パウロは、なおしばらく滞在してから、兄弟たちに別れを告げてシリアへ向けて船で出発した。プリスキラとアキラも同行した。
(使徒18:18)
このように、プリスキラの方が先に書かれる。パウロの伝道に同行した夫妻であるが、プリスキラの働きをパウロは大きく評価していたと思われる。次の節もそうだ。
彼は会堂で大胆に語り始めた。
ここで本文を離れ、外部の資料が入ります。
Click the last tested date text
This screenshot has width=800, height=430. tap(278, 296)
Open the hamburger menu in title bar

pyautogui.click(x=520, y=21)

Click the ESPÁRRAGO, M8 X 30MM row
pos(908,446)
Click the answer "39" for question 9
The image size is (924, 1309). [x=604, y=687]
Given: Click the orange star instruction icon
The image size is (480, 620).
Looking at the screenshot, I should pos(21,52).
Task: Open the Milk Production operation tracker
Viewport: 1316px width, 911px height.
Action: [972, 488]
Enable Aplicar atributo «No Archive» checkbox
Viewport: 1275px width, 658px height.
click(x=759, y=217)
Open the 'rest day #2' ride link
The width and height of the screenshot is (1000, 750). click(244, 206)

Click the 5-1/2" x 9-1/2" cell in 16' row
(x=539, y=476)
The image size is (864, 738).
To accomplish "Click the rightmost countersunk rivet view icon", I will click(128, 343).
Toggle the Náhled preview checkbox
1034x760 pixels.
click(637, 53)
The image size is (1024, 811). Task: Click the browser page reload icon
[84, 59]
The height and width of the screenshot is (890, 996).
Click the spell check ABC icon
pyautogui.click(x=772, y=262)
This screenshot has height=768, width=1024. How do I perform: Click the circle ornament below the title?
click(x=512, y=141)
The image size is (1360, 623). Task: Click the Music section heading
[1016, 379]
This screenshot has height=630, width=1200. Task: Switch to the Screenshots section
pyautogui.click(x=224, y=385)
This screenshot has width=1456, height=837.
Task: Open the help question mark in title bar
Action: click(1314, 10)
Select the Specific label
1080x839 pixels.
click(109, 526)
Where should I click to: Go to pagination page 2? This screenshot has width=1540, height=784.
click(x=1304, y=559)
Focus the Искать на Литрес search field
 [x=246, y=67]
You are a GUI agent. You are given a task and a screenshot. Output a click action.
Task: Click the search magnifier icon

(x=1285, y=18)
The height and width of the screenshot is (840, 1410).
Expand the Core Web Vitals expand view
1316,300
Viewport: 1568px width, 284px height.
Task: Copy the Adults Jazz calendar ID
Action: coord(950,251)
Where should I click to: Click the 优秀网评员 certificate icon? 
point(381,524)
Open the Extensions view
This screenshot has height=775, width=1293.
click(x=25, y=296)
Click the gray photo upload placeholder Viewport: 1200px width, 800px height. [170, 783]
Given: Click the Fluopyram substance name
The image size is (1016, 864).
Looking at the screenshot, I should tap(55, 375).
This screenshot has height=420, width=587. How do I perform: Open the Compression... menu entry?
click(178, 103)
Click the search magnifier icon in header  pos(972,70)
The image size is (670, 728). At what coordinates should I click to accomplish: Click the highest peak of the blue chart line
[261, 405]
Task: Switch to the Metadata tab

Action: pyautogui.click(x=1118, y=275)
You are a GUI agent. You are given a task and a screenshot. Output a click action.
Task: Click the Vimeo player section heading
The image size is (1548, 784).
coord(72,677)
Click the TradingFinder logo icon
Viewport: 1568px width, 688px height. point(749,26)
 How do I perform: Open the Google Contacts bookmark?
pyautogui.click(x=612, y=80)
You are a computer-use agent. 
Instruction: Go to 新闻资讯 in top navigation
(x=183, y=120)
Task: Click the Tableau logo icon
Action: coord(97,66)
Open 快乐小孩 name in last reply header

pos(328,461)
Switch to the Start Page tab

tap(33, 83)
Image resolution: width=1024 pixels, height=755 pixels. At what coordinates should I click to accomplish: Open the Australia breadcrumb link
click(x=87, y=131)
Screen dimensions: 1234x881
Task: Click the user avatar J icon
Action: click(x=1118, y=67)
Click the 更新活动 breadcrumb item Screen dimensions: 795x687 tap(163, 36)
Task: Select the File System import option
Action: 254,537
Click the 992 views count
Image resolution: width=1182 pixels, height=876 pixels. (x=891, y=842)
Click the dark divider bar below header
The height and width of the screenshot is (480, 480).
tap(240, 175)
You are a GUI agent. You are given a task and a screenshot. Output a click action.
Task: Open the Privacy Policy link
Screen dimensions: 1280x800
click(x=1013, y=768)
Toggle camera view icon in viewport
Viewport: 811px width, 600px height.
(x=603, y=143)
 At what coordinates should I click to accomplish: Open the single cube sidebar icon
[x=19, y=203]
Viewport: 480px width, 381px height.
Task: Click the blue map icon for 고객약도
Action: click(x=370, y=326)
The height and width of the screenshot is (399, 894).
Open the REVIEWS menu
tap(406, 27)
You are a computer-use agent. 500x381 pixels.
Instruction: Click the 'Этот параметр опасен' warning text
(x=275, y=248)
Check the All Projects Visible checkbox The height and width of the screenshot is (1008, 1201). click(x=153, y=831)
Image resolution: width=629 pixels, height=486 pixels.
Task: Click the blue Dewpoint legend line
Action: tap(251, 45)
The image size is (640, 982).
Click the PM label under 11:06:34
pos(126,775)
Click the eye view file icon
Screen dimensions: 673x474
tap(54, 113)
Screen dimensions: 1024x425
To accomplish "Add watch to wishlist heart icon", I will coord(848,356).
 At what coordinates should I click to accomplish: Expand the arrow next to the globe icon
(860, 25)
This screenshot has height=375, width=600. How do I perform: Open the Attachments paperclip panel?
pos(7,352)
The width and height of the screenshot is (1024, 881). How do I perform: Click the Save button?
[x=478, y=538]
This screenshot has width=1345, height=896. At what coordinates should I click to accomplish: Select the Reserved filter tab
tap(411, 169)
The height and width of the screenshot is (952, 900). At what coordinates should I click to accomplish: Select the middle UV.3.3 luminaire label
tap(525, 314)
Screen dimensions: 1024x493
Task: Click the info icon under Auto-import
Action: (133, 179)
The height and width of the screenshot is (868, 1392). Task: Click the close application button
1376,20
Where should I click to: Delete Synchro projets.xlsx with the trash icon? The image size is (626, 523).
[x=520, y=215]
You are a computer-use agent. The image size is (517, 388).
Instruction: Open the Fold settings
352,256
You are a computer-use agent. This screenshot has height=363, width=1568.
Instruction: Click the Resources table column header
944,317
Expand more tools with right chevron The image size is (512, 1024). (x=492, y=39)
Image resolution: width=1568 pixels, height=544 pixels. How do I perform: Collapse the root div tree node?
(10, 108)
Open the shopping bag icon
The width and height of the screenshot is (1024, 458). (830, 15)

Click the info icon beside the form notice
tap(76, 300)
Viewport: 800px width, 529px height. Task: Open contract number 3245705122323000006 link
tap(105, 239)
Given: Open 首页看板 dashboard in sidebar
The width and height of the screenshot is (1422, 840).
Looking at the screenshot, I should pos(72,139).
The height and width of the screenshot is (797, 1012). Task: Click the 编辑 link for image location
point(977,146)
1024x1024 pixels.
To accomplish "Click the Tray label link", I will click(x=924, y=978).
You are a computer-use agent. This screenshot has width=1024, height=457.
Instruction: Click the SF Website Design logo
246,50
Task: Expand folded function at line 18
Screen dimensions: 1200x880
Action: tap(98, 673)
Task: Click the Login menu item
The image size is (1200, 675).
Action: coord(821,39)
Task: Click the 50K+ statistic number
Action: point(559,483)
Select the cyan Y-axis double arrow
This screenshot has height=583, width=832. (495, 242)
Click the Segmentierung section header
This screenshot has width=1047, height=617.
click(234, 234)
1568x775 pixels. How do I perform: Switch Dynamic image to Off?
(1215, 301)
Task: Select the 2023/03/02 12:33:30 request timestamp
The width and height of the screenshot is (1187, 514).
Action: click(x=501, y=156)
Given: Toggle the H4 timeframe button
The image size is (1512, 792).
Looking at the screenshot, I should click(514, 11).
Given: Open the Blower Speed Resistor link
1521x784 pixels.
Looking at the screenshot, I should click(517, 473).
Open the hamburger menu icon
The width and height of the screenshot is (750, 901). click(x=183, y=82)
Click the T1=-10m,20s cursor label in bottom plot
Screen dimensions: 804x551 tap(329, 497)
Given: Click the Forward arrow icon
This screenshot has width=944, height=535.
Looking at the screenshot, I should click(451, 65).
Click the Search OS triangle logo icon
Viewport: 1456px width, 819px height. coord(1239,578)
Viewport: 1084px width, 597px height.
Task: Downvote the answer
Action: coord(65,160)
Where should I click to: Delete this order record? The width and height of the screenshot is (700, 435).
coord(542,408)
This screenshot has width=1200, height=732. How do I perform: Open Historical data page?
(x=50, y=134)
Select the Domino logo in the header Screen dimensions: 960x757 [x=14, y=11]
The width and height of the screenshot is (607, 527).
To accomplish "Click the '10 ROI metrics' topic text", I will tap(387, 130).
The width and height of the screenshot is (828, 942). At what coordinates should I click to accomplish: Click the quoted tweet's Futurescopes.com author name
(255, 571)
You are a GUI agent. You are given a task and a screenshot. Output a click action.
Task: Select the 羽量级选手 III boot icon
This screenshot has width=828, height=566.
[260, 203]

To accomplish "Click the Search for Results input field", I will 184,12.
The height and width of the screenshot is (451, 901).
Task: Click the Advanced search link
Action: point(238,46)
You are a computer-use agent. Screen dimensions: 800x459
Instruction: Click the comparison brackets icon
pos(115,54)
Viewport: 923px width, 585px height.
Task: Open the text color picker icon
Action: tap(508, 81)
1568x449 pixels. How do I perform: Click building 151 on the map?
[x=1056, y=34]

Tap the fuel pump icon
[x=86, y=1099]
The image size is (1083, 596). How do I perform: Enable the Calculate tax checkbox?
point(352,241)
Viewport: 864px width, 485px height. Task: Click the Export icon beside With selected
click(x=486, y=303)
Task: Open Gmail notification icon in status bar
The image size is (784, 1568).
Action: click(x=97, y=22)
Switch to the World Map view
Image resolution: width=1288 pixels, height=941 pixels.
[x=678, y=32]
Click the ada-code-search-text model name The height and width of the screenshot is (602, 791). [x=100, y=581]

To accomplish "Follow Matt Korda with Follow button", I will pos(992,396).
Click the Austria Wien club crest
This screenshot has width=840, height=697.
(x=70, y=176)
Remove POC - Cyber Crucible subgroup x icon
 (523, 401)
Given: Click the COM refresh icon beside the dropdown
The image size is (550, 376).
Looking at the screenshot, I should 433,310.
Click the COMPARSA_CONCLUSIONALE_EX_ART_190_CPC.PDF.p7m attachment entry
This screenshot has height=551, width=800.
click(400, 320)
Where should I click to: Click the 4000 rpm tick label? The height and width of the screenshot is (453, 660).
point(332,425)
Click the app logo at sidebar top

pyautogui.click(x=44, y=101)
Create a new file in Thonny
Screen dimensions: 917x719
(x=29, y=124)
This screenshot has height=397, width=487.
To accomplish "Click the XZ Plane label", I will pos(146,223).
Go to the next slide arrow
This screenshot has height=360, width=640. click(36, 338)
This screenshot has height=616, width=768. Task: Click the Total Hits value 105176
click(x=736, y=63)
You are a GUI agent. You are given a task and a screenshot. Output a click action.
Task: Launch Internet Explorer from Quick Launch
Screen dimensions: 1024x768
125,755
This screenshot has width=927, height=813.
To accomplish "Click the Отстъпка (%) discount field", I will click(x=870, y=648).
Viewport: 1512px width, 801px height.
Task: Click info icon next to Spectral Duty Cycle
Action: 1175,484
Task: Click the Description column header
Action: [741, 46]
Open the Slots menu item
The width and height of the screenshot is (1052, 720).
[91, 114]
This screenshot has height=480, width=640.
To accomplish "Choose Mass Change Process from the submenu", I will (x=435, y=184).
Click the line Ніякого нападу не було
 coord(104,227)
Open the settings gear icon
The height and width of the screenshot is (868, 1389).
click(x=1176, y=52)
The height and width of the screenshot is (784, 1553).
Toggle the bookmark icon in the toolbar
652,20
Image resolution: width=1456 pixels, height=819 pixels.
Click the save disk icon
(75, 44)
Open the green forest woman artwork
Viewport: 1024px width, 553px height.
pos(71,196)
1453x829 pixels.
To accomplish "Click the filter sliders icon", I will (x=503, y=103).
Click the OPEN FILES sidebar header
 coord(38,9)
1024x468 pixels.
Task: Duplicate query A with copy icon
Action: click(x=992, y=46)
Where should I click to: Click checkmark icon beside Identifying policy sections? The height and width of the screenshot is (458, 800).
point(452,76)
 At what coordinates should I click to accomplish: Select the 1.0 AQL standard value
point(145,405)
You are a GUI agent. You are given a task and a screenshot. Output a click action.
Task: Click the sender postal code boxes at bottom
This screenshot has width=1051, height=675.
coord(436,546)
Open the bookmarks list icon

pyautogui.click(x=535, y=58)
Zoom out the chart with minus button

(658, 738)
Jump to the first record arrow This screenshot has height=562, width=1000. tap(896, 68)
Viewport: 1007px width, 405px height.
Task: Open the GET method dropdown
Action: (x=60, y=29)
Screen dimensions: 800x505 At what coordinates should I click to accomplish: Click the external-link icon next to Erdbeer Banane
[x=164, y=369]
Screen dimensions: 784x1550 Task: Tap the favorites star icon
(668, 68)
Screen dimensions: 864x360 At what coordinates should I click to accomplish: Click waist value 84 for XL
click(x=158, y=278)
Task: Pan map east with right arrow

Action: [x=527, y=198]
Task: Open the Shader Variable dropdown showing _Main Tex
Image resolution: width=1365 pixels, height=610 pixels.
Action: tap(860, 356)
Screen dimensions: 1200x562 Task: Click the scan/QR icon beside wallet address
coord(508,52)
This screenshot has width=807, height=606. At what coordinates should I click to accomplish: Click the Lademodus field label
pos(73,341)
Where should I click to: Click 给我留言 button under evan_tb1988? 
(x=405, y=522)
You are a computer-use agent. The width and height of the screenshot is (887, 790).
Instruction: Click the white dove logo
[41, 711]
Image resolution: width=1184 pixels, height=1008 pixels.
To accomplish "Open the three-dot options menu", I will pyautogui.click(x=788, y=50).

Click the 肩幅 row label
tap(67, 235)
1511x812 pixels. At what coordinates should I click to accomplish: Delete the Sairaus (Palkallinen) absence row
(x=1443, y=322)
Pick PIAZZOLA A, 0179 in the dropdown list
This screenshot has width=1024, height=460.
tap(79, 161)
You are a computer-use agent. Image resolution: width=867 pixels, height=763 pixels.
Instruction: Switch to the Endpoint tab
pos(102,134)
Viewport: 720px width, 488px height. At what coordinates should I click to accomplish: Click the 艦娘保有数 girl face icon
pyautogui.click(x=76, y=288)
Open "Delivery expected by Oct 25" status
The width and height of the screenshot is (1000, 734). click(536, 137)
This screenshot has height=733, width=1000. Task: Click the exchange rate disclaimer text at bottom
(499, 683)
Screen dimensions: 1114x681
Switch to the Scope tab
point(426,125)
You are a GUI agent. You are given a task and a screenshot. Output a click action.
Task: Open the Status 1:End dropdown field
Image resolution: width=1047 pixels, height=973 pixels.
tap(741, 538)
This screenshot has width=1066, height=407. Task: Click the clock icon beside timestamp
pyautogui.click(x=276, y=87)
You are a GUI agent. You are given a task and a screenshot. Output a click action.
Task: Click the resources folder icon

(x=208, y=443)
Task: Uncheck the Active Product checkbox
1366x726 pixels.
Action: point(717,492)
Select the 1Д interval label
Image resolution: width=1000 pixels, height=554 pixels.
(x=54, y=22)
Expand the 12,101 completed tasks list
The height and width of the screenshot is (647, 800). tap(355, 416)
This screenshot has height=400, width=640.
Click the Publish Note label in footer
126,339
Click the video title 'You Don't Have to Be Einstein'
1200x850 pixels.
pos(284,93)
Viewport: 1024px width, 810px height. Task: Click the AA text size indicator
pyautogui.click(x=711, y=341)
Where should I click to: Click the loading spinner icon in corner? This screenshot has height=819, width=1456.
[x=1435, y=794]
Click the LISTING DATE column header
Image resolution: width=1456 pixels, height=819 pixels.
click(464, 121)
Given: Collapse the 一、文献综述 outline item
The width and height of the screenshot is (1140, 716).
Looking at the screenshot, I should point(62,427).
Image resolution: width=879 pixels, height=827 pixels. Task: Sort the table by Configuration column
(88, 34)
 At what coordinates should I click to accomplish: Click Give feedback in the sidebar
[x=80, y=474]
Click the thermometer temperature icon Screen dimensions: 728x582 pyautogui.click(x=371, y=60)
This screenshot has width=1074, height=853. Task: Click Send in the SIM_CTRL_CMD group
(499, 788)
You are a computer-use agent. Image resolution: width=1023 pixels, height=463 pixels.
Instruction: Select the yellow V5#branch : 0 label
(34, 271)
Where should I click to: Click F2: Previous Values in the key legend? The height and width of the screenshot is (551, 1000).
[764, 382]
それを聞いたプリスキラとアキラは、彼をわきに呼んで、神の道をもっと正確に説明した。
(使徒18:26)
また、別の書簡に書かれた夫妻への挨拶を見ても同じであった。
キリスト・イエスにある私の同労者、プリスカとアキラによろしく伝えてください。
(ローマ16:3)
プリスカとアキラによろしく。
(第二テモテ4:19)
このようにプリスカの名前がアキラよりも先に書かれているのは、彼女の方が教会において影響力を持っていたためではないかと考えられる。
結局、パウロの女性観はどうだったか分からないが、男女に関係なく実力(聖書的には賜物=gift)を重視していたことは間違いない。
私たちはパウロのことを首尾一貫していないと批判することなく、パウロだって私たちと同じ人間なのだから間違ったことを口にするし、過ちも犯すものだと寛容でありたい。
最後に、第一コリント11章のパウロの言葉で締めくくる。
とはいえ、主にあっては、女は男なしにあるものではなく、男も女なしにあるものではありません。女が男から出たのと同様に、男も女によって生まれるのだからです。しかし、すべては神から出ています。
(第一コリント11:11-12)
私たちは、キリスト・イエスにあってひとつ。